For birthdays and milestones.

Label a letter for each year. Open when you turn 30. Open when you turn 40. Open on your wedding day. Open when you become a parent. One person, a lifetime of envelopes.

For deployment and travel.

Soldiers, oil-rig workers, sailors, consultants on the road for months — every long absence has a care-package tradition. Open-when letters travel as a single link and don’t get lost in a duffel bag.

For new parents and new chapters.

A set for the partner about to have a baby. Open when you’re exhausted. Open when you feel like a bad parent. Open when the baby smiles for the first time. Letters for a version of them that’s about to exist.

Prompts

If you don’t know where to start.

Pick one. Finish the sentence. Keep writing past the part you want to stop at.
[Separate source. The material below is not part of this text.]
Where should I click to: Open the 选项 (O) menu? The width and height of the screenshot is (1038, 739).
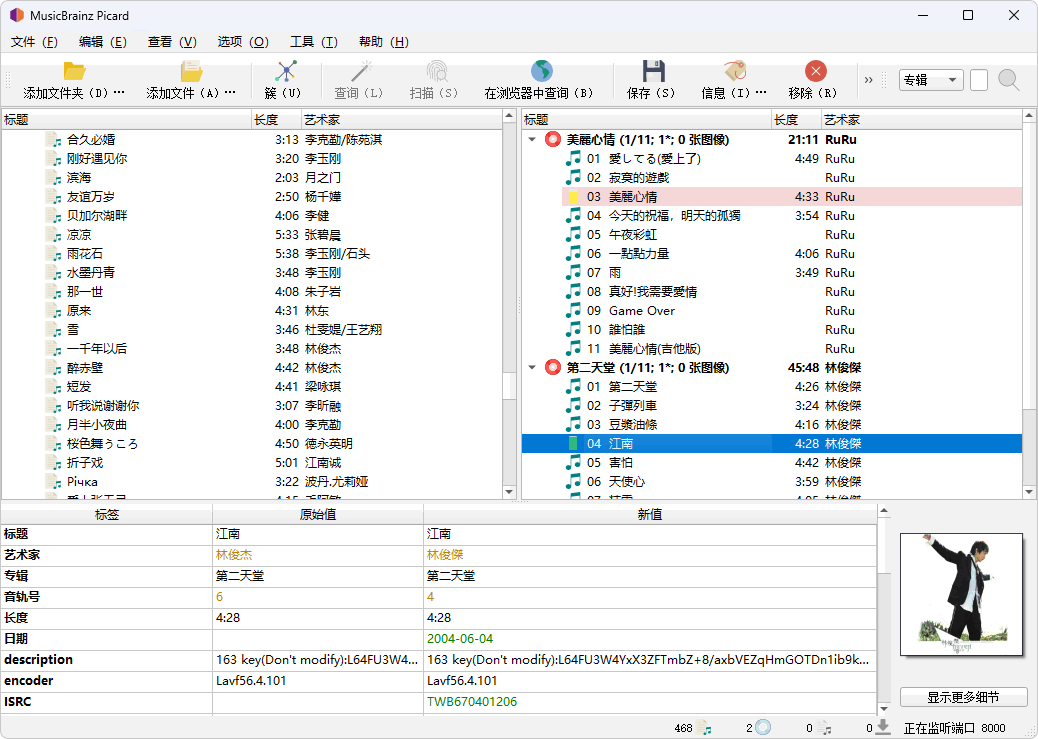243,42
  • 01Open when you’re sad — what you’d say if you were sitting on their kitchen floor with them.
  • 02Open when you miss me — a specific memory, told in full, no summary.
  • 03Open when you need a laugh — the dumbest inside joke you share.
  • 04Open when you can’t sleep — something slow, something quiet, something that feels like 3am.
  • 05Open when you got the job — the one where you say I told you so.
  • 06Open when you need courage — the pep talk they’d give themselves if they were you.
  • 07Open when it’s your birthday — and I’m not there.
  • 08Open when you feel alone — names. People who love you. Just list them.
  • 09Open when you’re on the plane — for the flight we both know they’re nervous about.
  • 10Open when you’re about to quit — the thing, the job, the relationship, the diet.
  • 11Open when the weather turned — first snow, first warm day, whatever their season is.
  • 12Open when a year has passed — read it on the anniversary of whatever you’re marking.
  • 13Open when you’re proud of yourself — permission to stay there a while.
  • 14Open when you’re not — the honest one.
  • 15Open when you don’t know why you opened it — the free-form letter, no label required.

Questions.

How many open when letters should I write?+
Eight to twelve is the sweet spot. Fewer than that and the set feels thin; more and you burn out on envelope three and the rest feel phoned-in. You can always add more later — in Letterbox, the letterbox lives at one URL and grows with you. Write the first batch tonight and drop in new ones whenever a feeling you didn’t plan for shows up.
Do I have to label them by feeling, or can I use dates?+
Feelings work better than dates for most sets, because you don’t know which Tuesday is going to be the hard one. But you can absolutely mix: Letterbox supports scheduled delivery on the Pro plan ($99 one-time), so you can schedule “open when it’s your birthday” to unlock on the actual day while leaving “open when you’re sad” available whenever they need it.
Can I add photos or voice notes?+
Yes. Every letter in Letterbox supports images, and voice letters are included on the Max plan ($199 one-time). A photo of the two of you tucked inside “open when you miss me,” or a sixty-second voice memo in “open when you can’t sleep,” does more than the text alone ever can.
What’s the secret question thing?+
Every Letterbox letter is locked behind a question only the recipient would know — “what did we call the cat,” “whose couch did we crash on in Lisbon.” They click the link, answer the question, and the letterbox opens. No accounts, no passwords for them to forget, no signup step. Just the link and the answer you both already know.
What’s the difference between this and writing them on paper?+
Paper envelopes get lost, stained, opened early by a curious roommate, or sit in a drawer they forgot the address of. Letterbox envelopes can’t be damaged, can’t be snooped by someone who found the stack, and live at one URL they can always come back to. You also get to add to the set after you’ve sent it — something paper can’t do.
Can I do this for free?+
Yes. The Free plan gives you one recipient and unlimited letters with one photo per letter, which is enough to send a full “open when” set to one person. Pro ($99 one-time) unlocks 10 recipients, unlimited photos, scheduled delivery, and templates — worth it if you’re writing for multiple people or want the time-release features.
What if we break up, or they lose the link?+
You stay in control. You can revoke access, change the secret question, or delete any letter at any time from your dashboard. If they lose the link, you just resend it. Because the letterbox lives at a stable URL — letterbox.life/you/them — rediscovering it is easy as long as you want it to be.
Can I write open when letters to myself?+
Yes — a lot of people use Letterbox for time-capsule letters to future versions of themselves. Label them “open when I turn 40,” “open when I quit my job,” “open when the baby’s here.” Same mechanics, except the secret question is one only you’ll remember in five years.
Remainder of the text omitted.